NEREU E A VONTADE DO CIDADÃO
Nereu Jr. é fotojornalista freelancer e trabalha com eventos. Baseado em Belo Horizonte, ele estava muito próximo de Brumadinho no momento da tragédia. Fazia a cobertura de um encontro para a formação de líderes, em outra mineradora. O evento acabara de terminar quando ficou sabendo do desastre. Partiu para o local ao lado do amigo Claudio Cunha, também fotógrafo, com quem forma uma dupla quase inseparável.
Logo que chegaram, Nereu encontrou Leo Drummond, fotógrafo da agência mineira Nitro, e passou a integrar o time dele na cobertura. Mas seu interesse no assunto era sobretudo pessoal e cívico. Em 2017, ele se formou na Pós-Graduação em Fotografia e Imagem em Movimento da Universidade Positivo, em Curitiba (PR), com um trabalho de conclusão de curso sobre o desastre de Mariana, orientado por Tibério França.
A escolha do tema não foi fortuita. Nereu havia trabalhado para a mineradora Samarco em 2011, quando visitou o distrito de Paracatu de Baixo, em Mariana, para registrar ações sociais. O local foi quase que completamente dizimado pelo rompimento da barragem de rejeitos do Fundão, em novembro de 2015. O fotógrafo decidiu então retornar ao distrito e ali encontrou as ruínas da destruição, “uma espécie de museu trágico”, em suas palavras.

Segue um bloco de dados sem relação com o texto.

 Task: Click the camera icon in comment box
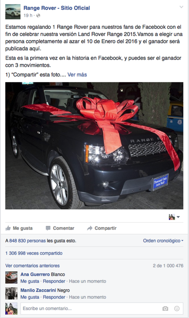[165, 309]
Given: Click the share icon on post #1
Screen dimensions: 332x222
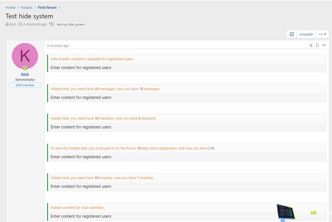Looking at the screenshot, I should point(311,45).
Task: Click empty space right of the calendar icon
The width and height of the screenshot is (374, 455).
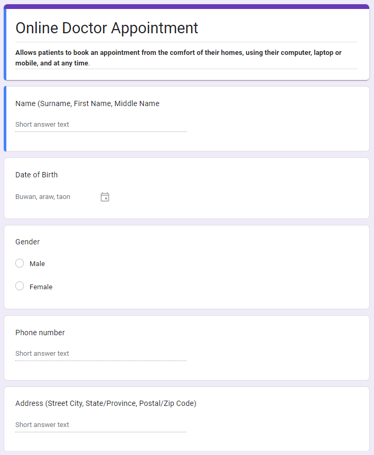Action: (238, 197)
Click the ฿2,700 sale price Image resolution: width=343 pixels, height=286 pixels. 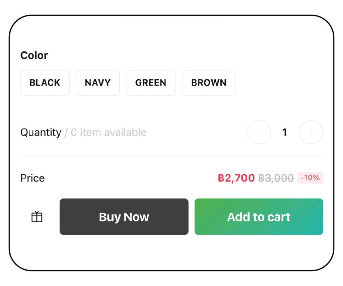(x=236, y=178)
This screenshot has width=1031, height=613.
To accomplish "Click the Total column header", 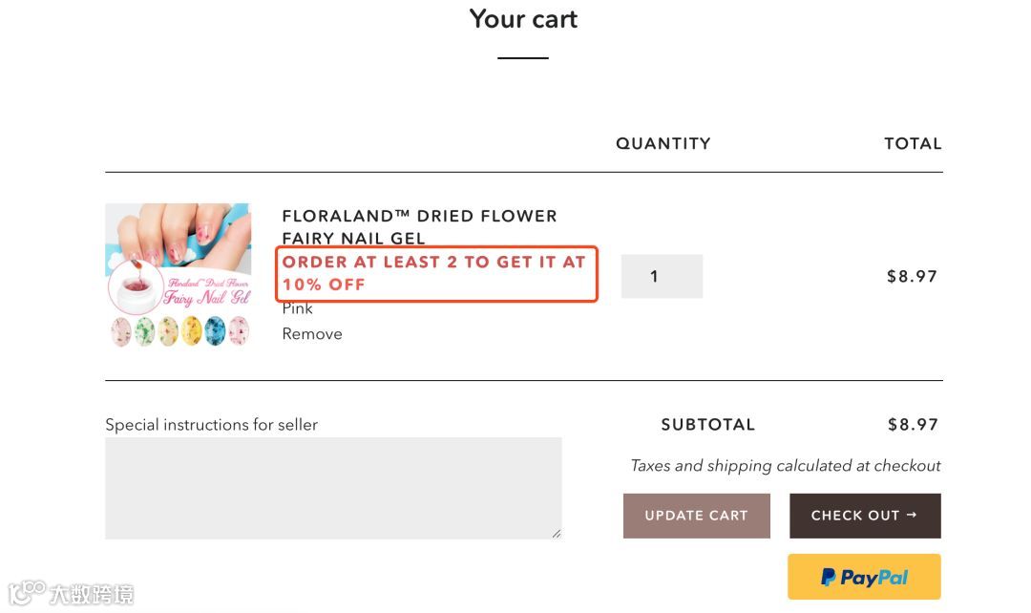I will [913, 144].
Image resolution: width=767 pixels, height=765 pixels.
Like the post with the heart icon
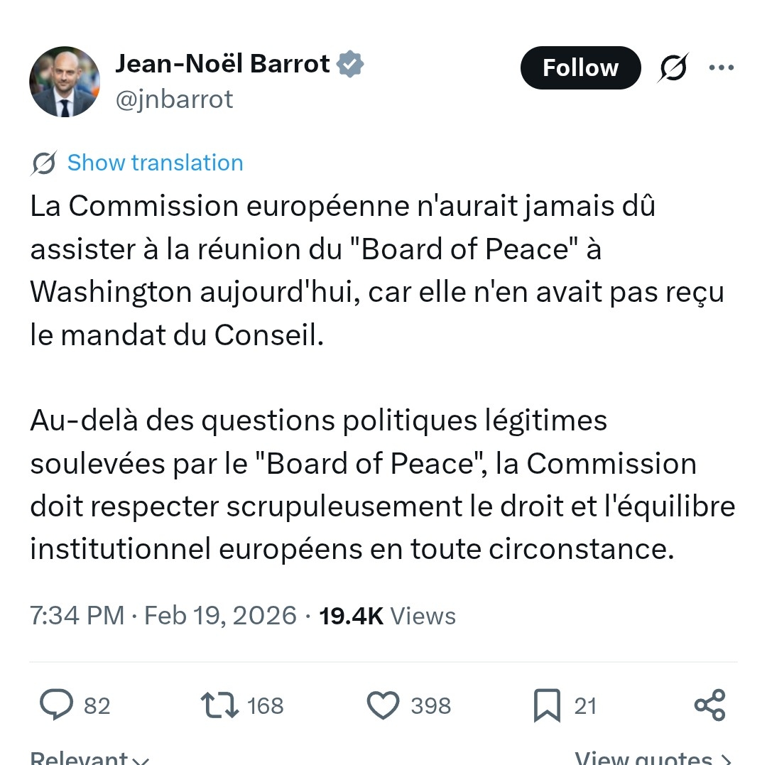384,705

A intenção de Nereu Jr. agora é acompanhar os desdobramentos da história de Brumadinho pelos próximos anos. “Meu trabalho não tem patrocínio. Nasce de uma vontade de cidadão, de tentar fazer a diferença. Não posso ficar parado se tenho condições de contar essa história. Vejo que só agora, passado um mês, as pessoas começam a entender o que aconteceu. Por tudo que ouvi acredito que o número de mortos deva ser bem maior do que está sendo estimado”, adverte.
“Percebo que a Vale elaborou uma cartilha muito bem amarrada de gerenciamento de crise depois do que aconteceu em Mariana. A imprensa não tem acesso aos familiares das vítimas e agora também o acesso ao local das buscas está controlado. A situação é muito triste, pois a empresa tenta vencer pelo cansaço e pela desinformação”, desabafa Nereu.
Depois do ocorrido em Brumadinho, diversas comunidades próximas a barragens de rejeitos de mineração vivem sob constante suspense. No dia 8 de fevereiro, moradores das cidades mineiras de Barão de Cocais e Itatiaiuçu foram retirados de suas casas por risco de colapso de barragens das mineradoras Vale e ArcelorMittal.
Em um cenário como esse, iniciativas como a do fotógrafo Nereu Jr. são de grande importância, pois ajudam a narrar os fatos do ponto de vista dos afetados e apontam para além da cobertura do fato em si, em busca de seus desdobramentos.